*TASKS TO CARRY OUT*
1. List every person and organization named in the news excerpt about Iran's centrifuges.
2. Write the next part of the news excerpt about Iran's new centrifuges, picking up after its final sentence.

*DOCUMENT EXCERPT*
*** Block opens ***
While other Iranian officials were disclaiming the reports, Iranian President Mahmoud Ahmadinejad confirmed that Iran is installing the 6,000 new advanced centrifuges at its Natanz uranium-enrichment facility. Iran has already installed 3,000 of an older version of the centrifuges, fast-spinning machines that separate uranium-235 isotopes for nuclear fuel, at the Natanz site. The International Atomic Energy Agency reported in February that Iran was testing a newer version of the machines, and these 6,000 centrifuges appear to be the devices in question. Ahmadinejad’s latest pronouncement sparked an angry international reaction last week with the announcement that Iran was working to install 6,000 more centrifuges at its Natanz uranium enrichment plant.
Secretary of State Condoleezza Rice cautioned the claim could not be immediately substantiated, and diplomats close to the IAEA said Iran has exaggerated its progress and experienced problems operating the 3,000 centrifuges already in place. One diplomat said Ahmadinejad's claims of a more advanced centrifuge appeared to allude to a type known as the IR-2, which the agency and Iran said months ago that Iran had begun testing. The IR-2 is believed to be two-to-three times faster than the centrifuges currently in use, and his claim that the new machine was five times as quick added to the diplomats' skepticism.
*** Block closes ***
*SOURCE MATERIAL*
*** Block opens ***
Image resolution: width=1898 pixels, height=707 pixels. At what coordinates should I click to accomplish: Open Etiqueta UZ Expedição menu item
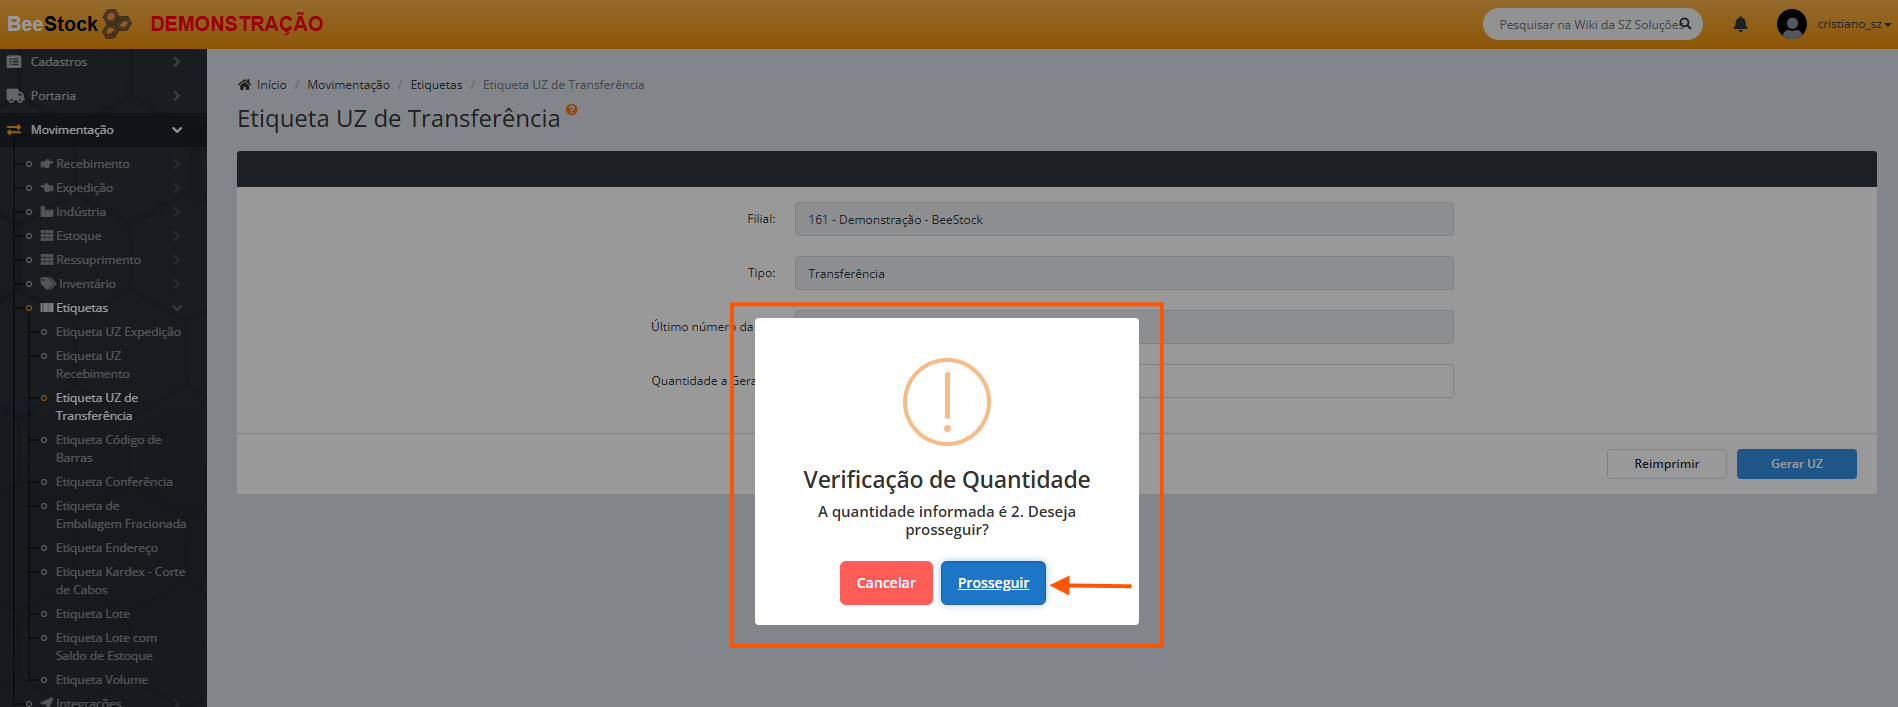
*** Block closes ***
*EXPECTED RESULTS*
1.
Mahmoud Ahmadinejad
Condoleezza Rice
International Atomic Energy Agency (IAEA)

2.
While Iran says it wants to produce nuclear fuel only for electricity so it can export more oil, it has been the object of three sets of United Nations sanctions for hiding its nuclear development work until 2003, “failing to prove to inspectors since then that it is wholly peaceful, and refusing to suspend the disputed program.”
Ali Asghar Soltanieh, Iran's ambassador to the IAEA, told Reuters he was unaware of new progress in the Natanz enrichment bunker, which is ringed by anti-aircraft guns against a feared U.S. bombing.
The Islamic Republic News Agency (IRNA), Iran’s official news agency, announced on April 13, 2008, that a trip planned for the next day by Gholam Reza Aghazadeh – head of the Iranian Atomic Energy Organisation – for talks with the head of the UN nuclear watchdog, Mohamed ElBaradei, has been “postponed.” IRNA did not give a reason for the postponement of the talks.
"The trip has been postponed to an appropriate time that will be agreed on," IRNA quoted the public relations service of the Iranian Atomic Energy Organisation as saying. "We can confirm that the talks have been postponed," an IAEA official said. No further details were available.
Meanwhile, some Chinese diplomats are claiming China has supplied the United Nations with intelligence on Iranian efforts to acquire nuclear technology. The London Telegraph reported that Beijing was believed to have decided to help after seized Iranian documents included blueprints for turning uranium metal into warheads and the testing of high explosives used to set off radioactive material. And AP quoted two senior Chinese diplomats, who spoke on condition of anonymity, as saying that China has provided the IAEA with classified intelligence to use in its probe into Iran's nuclear program. But Foreign Ministry Spokesperson Jiang Yu remarked, “These reports are totally groundless and out of ulterior motives.”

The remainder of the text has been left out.